This article can help in understanding some general issues and the management of Chronic Kidney Disease:
- It is important to understand that CKD is a spectrum of disease. Mild CKD is common and rarely progresses to a more severe form and it does not necessarily equate to renal dialysis.
- Understand eGFR and monitor it on a regular basis to ensure that the condition is not deteriorating.
- Understand the link between diabetes and hypertension – maintaining a tight control can limit the damage of the kidneys.
- People with CKD should exercise, achieve a healthy weight and must stop smoking.
- A good glycaemic control should be achieved in patients with diabetes mellitus and CKD.
- Review all prescribed medicines regularly.
Already Diagnosed: eGFR is less than 60
- Review GFR and assess the rate of deterioration.
- Review all medication including the over-the-counter drugs.
- Haematuria and proteinuria suggest glomerulonephritis, this may progress rapidly.
- Look for sepsis, heart failure, hypovolaemia, palpable bladder.
- Repeat serum creatinine measurement to exclude rapid progression.
- Seek professional help – there are safe and natural options to address this disease.
- Based on the severity of the disease, eGFR should be monitored regularly.
- Have the level of proteinuria assessed at least annually.
- Proteinuria should be assessed by measurement either of the PCR or ACR, ideally on an early-morning urine specimen.
- An abnormal eGFR should prompt a clinical assessment and a repeat test within two weeks should be done to assess the progression.
- Patient with CKD should have an annual assessment of their cardiovascular risk factors, lipid profile, BMI, exercise, alcohol and smoking habits.

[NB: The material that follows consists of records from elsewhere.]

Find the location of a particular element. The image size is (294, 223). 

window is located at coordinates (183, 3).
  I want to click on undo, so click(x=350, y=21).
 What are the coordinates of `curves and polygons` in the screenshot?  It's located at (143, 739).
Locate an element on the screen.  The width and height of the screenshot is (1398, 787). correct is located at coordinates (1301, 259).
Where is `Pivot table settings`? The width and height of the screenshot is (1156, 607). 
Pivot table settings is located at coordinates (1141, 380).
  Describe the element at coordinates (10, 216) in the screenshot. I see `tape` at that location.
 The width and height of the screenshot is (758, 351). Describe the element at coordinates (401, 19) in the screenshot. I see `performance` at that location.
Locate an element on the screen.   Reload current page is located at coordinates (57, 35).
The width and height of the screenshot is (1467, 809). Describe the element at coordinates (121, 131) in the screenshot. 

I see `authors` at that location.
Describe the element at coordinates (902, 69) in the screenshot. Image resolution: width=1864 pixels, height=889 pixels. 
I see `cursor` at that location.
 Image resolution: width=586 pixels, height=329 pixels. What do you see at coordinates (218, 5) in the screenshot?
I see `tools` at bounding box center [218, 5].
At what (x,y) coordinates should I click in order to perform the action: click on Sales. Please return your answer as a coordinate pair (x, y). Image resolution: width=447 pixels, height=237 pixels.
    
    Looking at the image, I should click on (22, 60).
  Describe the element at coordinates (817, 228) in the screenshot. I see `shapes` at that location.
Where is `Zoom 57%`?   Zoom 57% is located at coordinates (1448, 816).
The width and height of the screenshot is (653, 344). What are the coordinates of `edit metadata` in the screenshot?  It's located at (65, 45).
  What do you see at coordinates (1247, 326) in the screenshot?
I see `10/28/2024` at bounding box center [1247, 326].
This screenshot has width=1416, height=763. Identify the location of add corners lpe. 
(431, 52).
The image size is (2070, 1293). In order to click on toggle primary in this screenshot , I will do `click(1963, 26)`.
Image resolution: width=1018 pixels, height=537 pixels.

- Keep the systolic blood pressure below 140mm Hg and the diastolic blood pressure below 90mm Hg.
- Routinely measure calcium, phosphate, parathyroid hormone (PTH) and vitamin D levels.
- Renal dietitian should be consulted to carry out a dietary assessment and give individualized information and advice on diet.
- Anemia: left ventricular hypertrophy, fatigue, impaired cognitive functioning.
- Hypertension: left ventricular hypertrophy, heart failure, stroke, CVD.
- Calcium phosphate loading: cardiovascular and cerebrovascular disease, arthropathy, soft tissue calcification.
- Renal osteodystrophy: disorders of calcium, phosphorus and bone, most commonly osteitis fibrosa cystica.
- Bone changes of secondary hyperparathyroidism: bone pain and fractures.
- Neurological: uraemic encephalopathy, neuropathy including peripheral neuropathy.
- Dialysis amyloid: bone pain, arthropathy, carpal tunnel syndrome.
- Fluid overload: pulmonary oedema, hypertension
- Malnutrition: increased morbidity and mortality, infections, poor wound healing.
- Glucose intolerance due to peripheral insulin resistance.